Tuesday, September 13, 2016

Distributism, Socialism, and Syndicalism, What’s the Difference?


We’ve mentioned a number of times before on this blog that we like it when people ask questions that are easy to answer.  It makes us look smart, and it doesn’t take too much work to put a posting together.  That’s why we were so delighted last week to get the following question: “I just came across the word ‘syndicalism’.  It sounds very much like distributism.  How do they differ?”
And here is a photo of someone actually "paying the devil."
Talk about a soft-pitch . . . and not the kind with which you pay the devil.  Here’s your history lesson for the day.  “The devil to pay” has nothing to do with handing over money to Satan.  It means “paying” — or paving — the outermost plank of a wooden ship’s deck, the one right next to the ship’s hull.  The plank was called the “devil,” and had the widest gap to fill with oakum and pitch to make it waterproof.  Hence “the devil to pay and no pitch hot” (the full expression) means you’re caught short without enough whatever to finish or even do a critical task.
Oh, that’s right.  You were asking about the difference between distributism and syndicalism. . . .
Hilaire Belloc, "Old Thunder"
Strictly speaking, syndicalism and distributism are 180 degrees from each other.  The goal of distributism as G.K. Chesterton and Hilaire Belloc broadly defined it is that actual human beings own the means of production directly, as private property.  Syndicalism means that the workers’ organization(s), such as unions or guilds, own, or the State owns through the organization.  The key here, of course, is that whether the State owns, or the community owns (not a real difference in any event), private property is abolished: effective socialism.
In a syndicalist arrangement, workers may have rights in the capital, but this is what is called “beneficial ownership.”  Beneficial ownership is the sort of thing you have in a qualified retirement plan under U.S. law — workers get the benefits of ownership (income), but have no control and do not have actual title.

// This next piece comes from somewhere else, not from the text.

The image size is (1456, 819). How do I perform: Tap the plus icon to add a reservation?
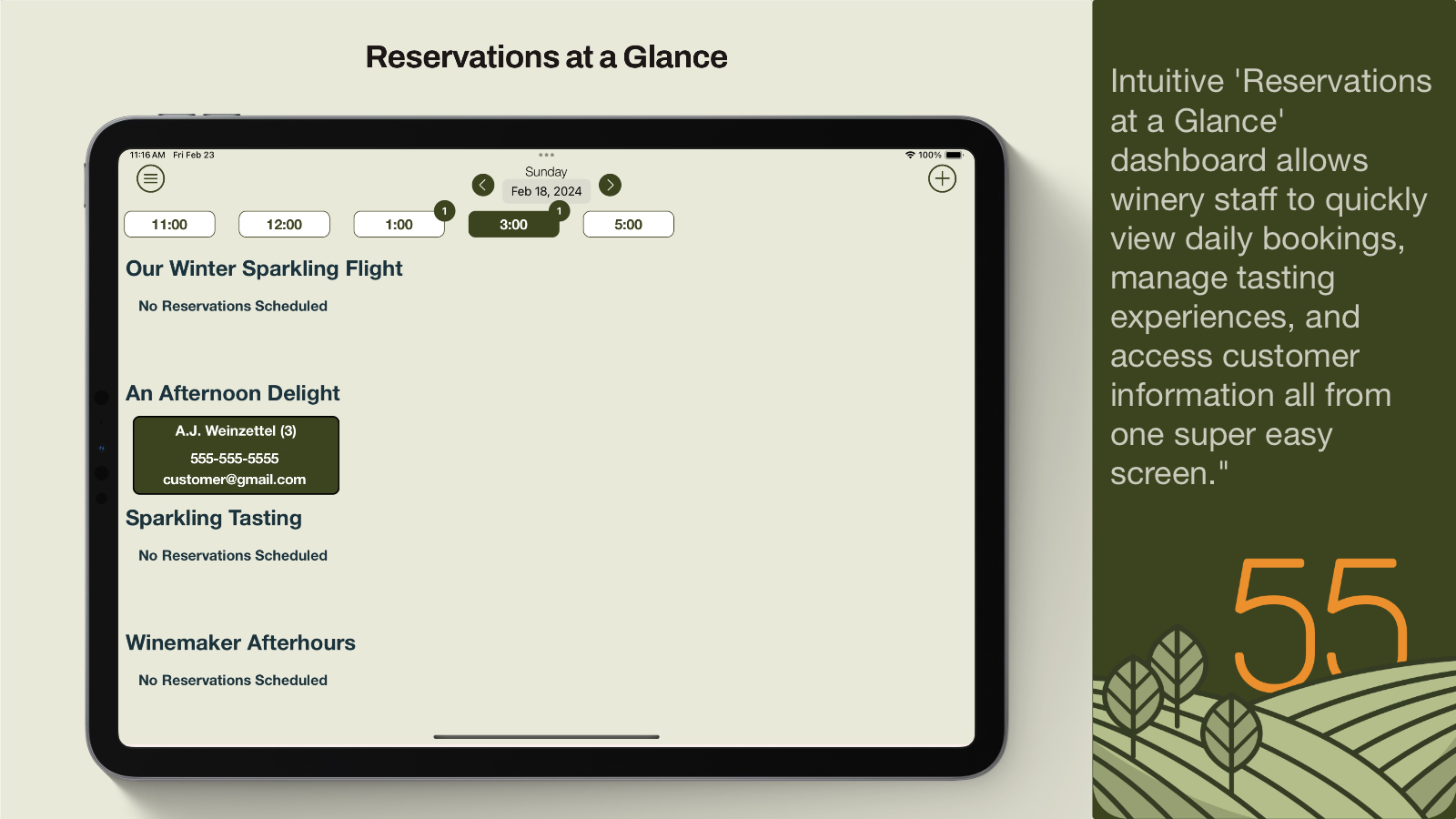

Perhaps the confusion between distributism and syndicalism may result from the fact that, while he and his brother Cecil left the Fabian Society and stopped being socialists (as did Belloc and Ronald Knox), they remained on more or less friendly terms with Fabians such as George Bernard Shaw and Arthur Penty.  Penty (or somebody else, depending on who you’re talking to) was the founder of “guild socialism.”  Guild socialism spun off from Fabian socialism, and then fragmented again into different schools of guild socialism and social credit.
Arthur Penty
Chesterton was such a genial fellow that he even wrote a foreword to one of Penty's books that is one of the most subtly funny things he ever wrote.  Chesterton managed to say not one word about Penty's book except that it was “interesting” and it addresses “important issues.”  The reader is left with no clue after reading Chesterton's foreword what he thought of Penty's ideas — if anything.
This is probably because guild socialism is a form of syndicalism.  Community, not personal, ownership, was the goal, with the community being the workers' organization.
We at CESJ propose “ownership unions.”  These are somewhat closer to the idea of the Medieval guild in that the union would admit only owners and protect their ownership rights.  At the same time, an ownership union would make certain everyone has both the opportunity and means to become an owner so that nobody is left out.
In syndicalism, the workers own indirectly through the union or guild, while in an ownership union the owners would own, and the organization is answerable to them, instead of them to the organization.